Ada had nothing in the way of curves or a body that resembles anything close to a "gaming" female.  She's shaped closer to a 12 year old Asian school girl.


----------



## skiboydoggy (Sep 20, 2009)

I can't believe I'm agreeing with The Anti-Existence, but Ada is hotter by far.


----------



## Dante10 (Sep 20, 2009)

What why???? Dude she isn't hot at all.....


----------



## skiboydoggy (Sep 20, 2009)

Dante10 said:


> What why???? Dude she isn't hot at all.....


Because legs and personality.


----------



## Dante10 (Sep 20, 2009)

Eh..... To each his own.


----------



## Tifa Lockhart (Sep 20, 2009)

Uh...
Who's ada again? 

and how could you think Sheva is ugly?!  SHE'S GORGOUS!


----------



## Dante10 (Sep 20, 2009)

He doesn't think she's ugly, he thinks Ada is hotter by far.....
vs

Eh I'll find a better Sheva picture later.


----------



## Tifa Lockhart (Sep 20, 2009)

They're both beautiful, but I love the way Sheva looks. 


*Spoiler*: __ 





vs





Sheva reminds me of Adriana Lima somewhat, IMO.


----------



## NemeBro (Sep 20, 2009)

Freshmen at my high school have more mature bodies than Ada.

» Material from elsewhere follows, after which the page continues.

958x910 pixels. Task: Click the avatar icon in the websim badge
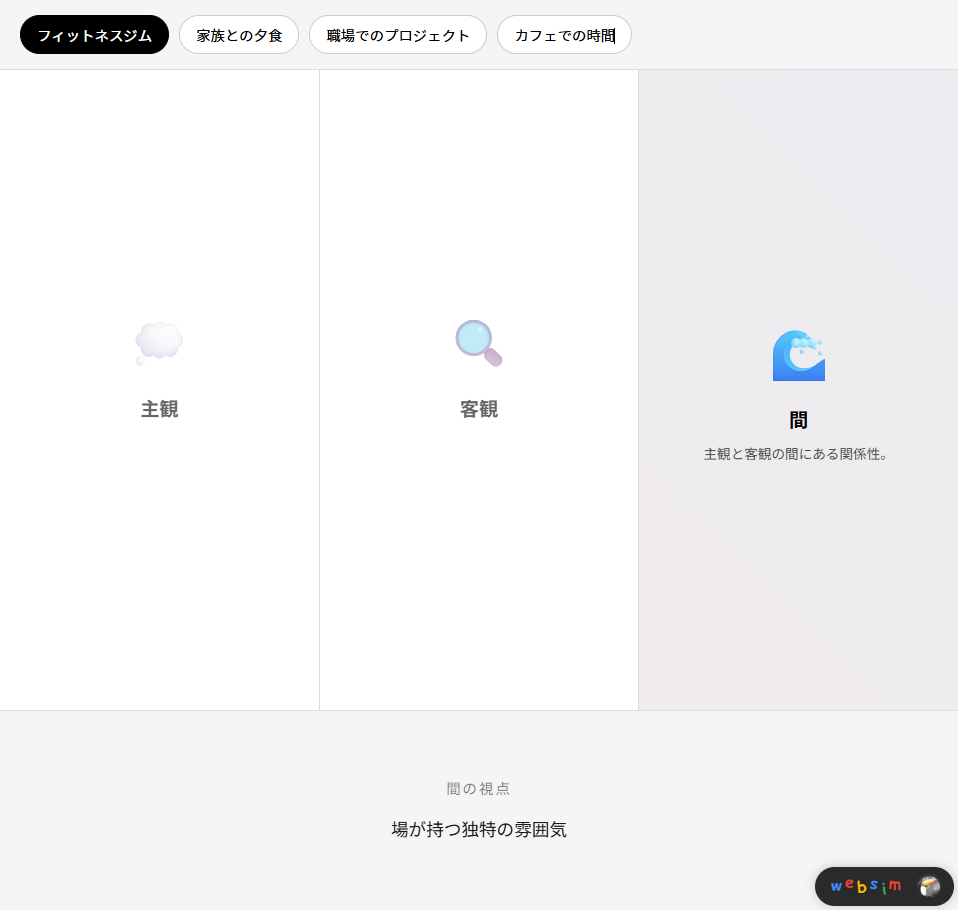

Sheva has a hot body, a gorgeous face, big, sexy lips, and a sexy voice to top it off.


----------



## Zaelapolopollo (Sep 20, 2009)

You go o a high school with guys who have better bodies than this?


Lucky bastard.

And Sheva's accent just got on my nerves.


----------



## skiboydoggy (Sep 20, 2009)

Dark-Jaxx said:


> Freshmen at my high school have more mature bodies than Ada.
> 
> Sheva has a hot body, a gorgeous face, big, sexy lips, and a sexy voice to top it off.

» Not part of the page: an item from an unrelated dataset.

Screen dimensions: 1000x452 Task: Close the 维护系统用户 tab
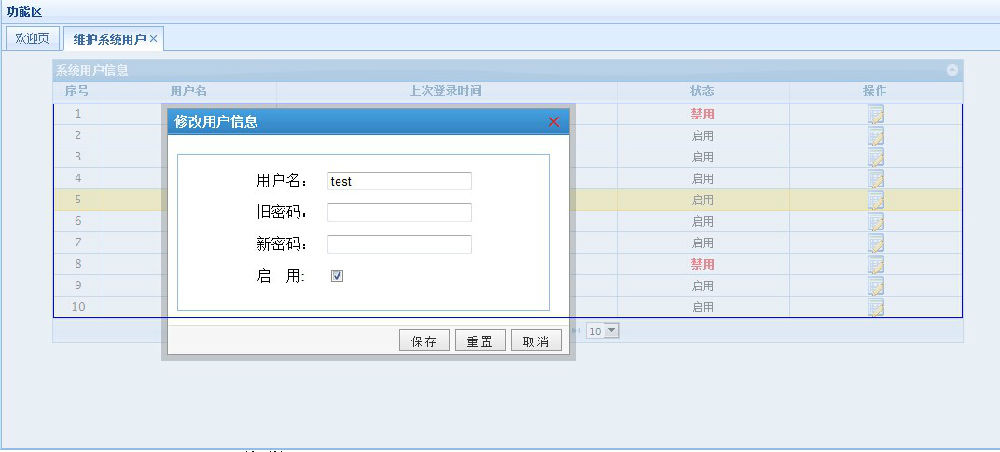pos(154,39)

Ada Wong is _Chinese_, she's not supposed to be gigantic. Good for all of you who completely missed the point.


----------



## Zaelapolopollo (Sep 20, 2009)

Femme fatale is sexier  than sidekick commando also.


----------



## Dante10 (Sep 20, 2009)

The Anti-Existence said:


> Femme fatale is sexier  than sidekick commando also.





The Anti-Existence said:


> You go o a high school with guys who have better bodies than this?
> 
> 
> Lucky bastard.
> ...


Dude she's putting a arch in her back.......... Sheva has a better body hands down you can't argue that.


----------



## Zaelapolopollo (Sep 20, 2009)

It depends on what you want in a woman's body. A woman can have a beautiful body and not be sporting giant boobs.


----------



## Dante10 (Sep 20, 2009)

I personally don't like my women shaped like some 12 year old, but hey that's just me.


----------



## Zaelapolopollo (Sep 20, 2009)

Good thing Ada isn't shaped anything like that.


----------



## NemeBro (Sep 20, 2009)

Who the fuck said anything about a woman being gigantic?

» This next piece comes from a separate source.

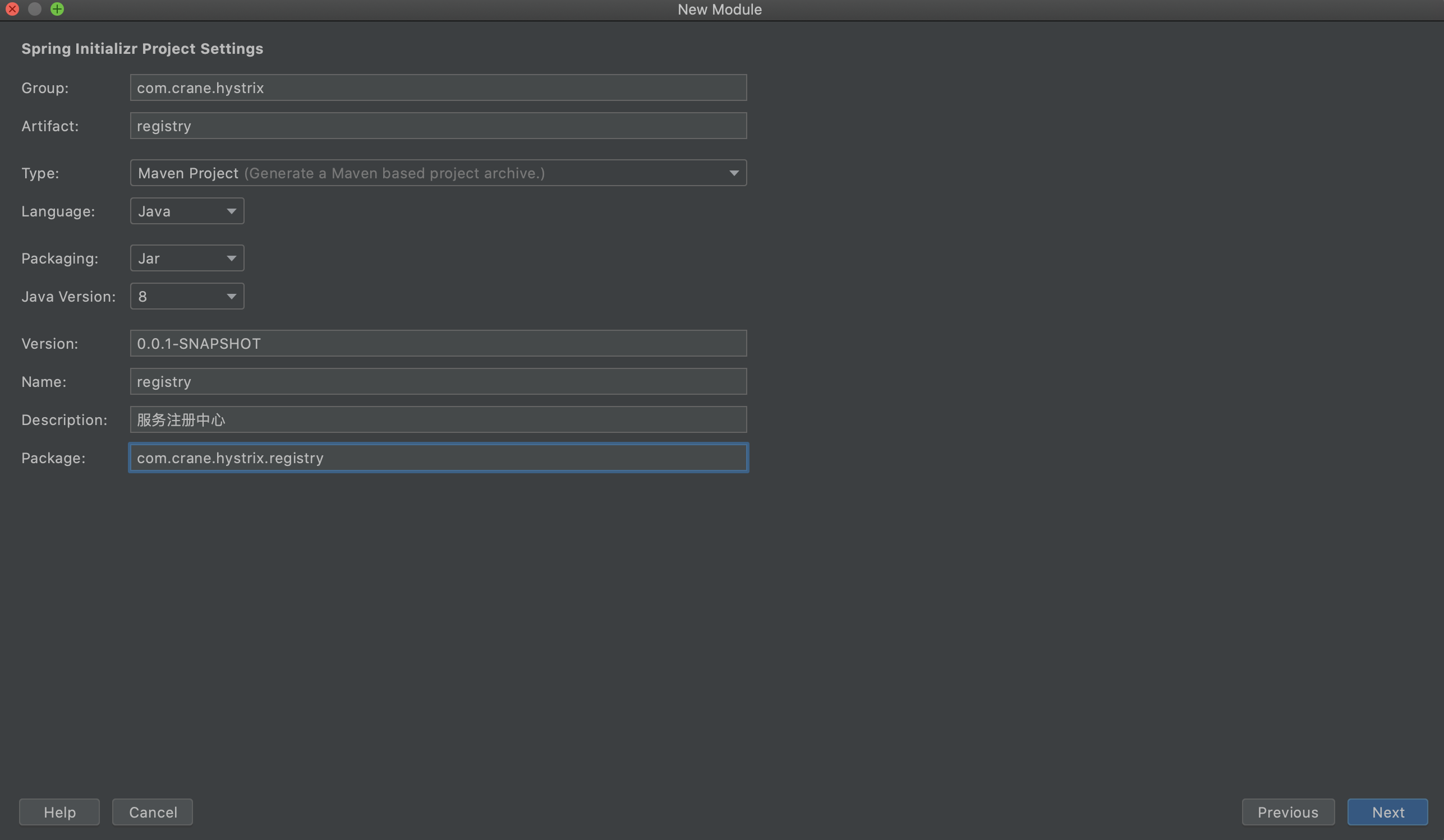Click the Cancel button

I like a woman to have more than little bumps, but not gigantic in proportion.

Sheva has a curved, sexy body, is hotter facially, and has a sexier voice.


----------



## Solon Solute (Sep 20, 2009)

...

C'mon guys, this is totally based on personal preference about which is "hotter". Everyone has thier own taste's in women...


----------



## Tifa Lockhart (Sep 20, 2009)

I think it's better just have their own opinons, you're right about people having different tastes in women, TAE. 

But on my side of the view, Sheva is gorgous. <3


----------